The original 4 volumes are:
1. Ioannis Audoeni Epigrammatum libri III, London, 1606 (dedicated to Lady Mary Neville, reprinted twice in 1607)
2. Epigrammatum Ioannis Owen…liber singularis, London, 1607 (dedicated to Lady Arabella Stuart)
3. Epigrammatum Ioannis Owen…Libri Tres, London, 1612 (the first two Books dedicated to Henry, Prince of Wales, the third Book dedicated to Charles, Duke of York)
4. Epigrammatum Joannis Owen…libri Tres, London, 1613 (?) (three Books, dedicated respectively to Sir Edward Noel, Sir William Sedley, and Sir Roger Owen)

===Tempora mutantur===

The most popular of his epigrams is a variant of the traditional Tempora mutantur nos et mutamur in illis. ("Times change, and we change with them.") Owen's version reads in full:

"Tempora mutantur, nos et mutamur in illis:

Quomodo? fit semper tempore pejor homo.” "How's that? The man (mankind) always gets worse with time"
— (Lib. I. ad Edoardum Noel, epig. 58.)

The popularity of his Epigrammata means that this adage is at times attributed to him, and Joseph Haydn likely nicknamed his Symphony No. 64 Tempora mutantur based on Epigrammata.

===Editions and translations===
There are editions of the Epigrammata by Elzevir and by Didot; the best is that edited by Renouard (2 vols., Paris, 1795).

Translations into English, either in whole or in part, were made by John Vicars in Epigrams of that most wittie and worthie epigrammatist Mr. Iohn Owen, Gentleman (1619); by Robert Hayman, whose book Quodlibets(1628) included epigrams by Owen; by Thomas Pecke, in his Parnassi Puerperium (1659); and by Thomas Harvey in The Latine epigrams of John Owen (1677), which is the most complete. La Torre, the Spanish epigrammatist, owed much to Owen, and translated his works into Spanish in 1674. French translations of the best of Owen's epigrams were published by A. L. Lebrun (1709) and by Kerivalant (1819).
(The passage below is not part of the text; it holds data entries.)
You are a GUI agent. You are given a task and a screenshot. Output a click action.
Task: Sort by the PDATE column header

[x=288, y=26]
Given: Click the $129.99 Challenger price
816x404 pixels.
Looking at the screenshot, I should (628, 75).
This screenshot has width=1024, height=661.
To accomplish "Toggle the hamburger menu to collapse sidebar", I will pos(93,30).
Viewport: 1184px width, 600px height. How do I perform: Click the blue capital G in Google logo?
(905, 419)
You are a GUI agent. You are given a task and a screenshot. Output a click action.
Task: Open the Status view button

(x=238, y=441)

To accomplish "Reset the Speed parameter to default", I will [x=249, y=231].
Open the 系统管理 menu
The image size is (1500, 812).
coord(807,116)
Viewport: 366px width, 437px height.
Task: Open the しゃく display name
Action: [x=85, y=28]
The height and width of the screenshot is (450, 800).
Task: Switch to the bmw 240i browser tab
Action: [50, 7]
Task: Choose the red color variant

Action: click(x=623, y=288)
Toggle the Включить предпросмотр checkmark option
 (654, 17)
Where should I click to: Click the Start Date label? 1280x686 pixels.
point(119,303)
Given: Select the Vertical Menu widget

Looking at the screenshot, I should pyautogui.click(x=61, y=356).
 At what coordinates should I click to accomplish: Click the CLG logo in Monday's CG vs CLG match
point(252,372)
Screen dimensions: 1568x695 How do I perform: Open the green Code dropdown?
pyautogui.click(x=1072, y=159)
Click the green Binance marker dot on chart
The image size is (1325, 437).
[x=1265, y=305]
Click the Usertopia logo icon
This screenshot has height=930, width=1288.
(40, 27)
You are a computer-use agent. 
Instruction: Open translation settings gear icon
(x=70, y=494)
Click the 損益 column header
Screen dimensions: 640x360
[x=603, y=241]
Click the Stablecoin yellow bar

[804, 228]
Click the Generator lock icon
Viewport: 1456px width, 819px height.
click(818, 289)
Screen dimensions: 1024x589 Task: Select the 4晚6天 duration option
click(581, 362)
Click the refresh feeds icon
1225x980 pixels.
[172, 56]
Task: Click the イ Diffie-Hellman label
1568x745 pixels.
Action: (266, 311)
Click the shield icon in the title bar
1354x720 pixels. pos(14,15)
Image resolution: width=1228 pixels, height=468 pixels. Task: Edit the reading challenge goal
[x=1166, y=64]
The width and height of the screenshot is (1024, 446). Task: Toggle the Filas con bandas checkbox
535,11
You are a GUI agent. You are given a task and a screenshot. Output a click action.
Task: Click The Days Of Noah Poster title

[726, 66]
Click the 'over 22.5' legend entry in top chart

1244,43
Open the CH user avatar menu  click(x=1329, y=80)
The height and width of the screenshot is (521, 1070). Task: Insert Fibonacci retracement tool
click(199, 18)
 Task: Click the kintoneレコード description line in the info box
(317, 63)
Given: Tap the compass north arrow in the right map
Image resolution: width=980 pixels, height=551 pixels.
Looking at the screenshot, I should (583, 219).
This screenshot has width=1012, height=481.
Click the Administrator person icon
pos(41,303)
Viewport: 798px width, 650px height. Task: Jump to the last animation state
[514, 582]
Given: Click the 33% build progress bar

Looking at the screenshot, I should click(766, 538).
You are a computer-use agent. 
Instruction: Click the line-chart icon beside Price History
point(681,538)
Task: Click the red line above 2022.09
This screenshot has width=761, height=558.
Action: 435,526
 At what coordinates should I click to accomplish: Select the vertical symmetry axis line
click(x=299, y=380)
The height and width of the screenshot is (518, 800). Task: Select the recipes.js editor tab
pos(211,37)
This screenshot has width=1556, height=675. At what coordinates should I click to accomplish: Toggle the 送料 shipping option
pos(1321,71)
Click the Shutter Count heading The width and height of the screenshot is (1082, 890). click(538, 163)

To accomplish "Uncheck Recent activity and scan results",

Epic and Epigrams (1997) by David R. Slavitt contains translations of 60 of Owen's epigrams.

===Conflict with the Roman Catholic Church===
He was a staunch Protestant, and could not resist the temptation of turning his wit against the Roman Catholic Church, which resulted in Epigrammata being placed on the Index Librorum Prohibitorum in 1654, and lead to his uncle Hugh Owen, a recusant involved in the Ridolfi plot, to cut him out of his will.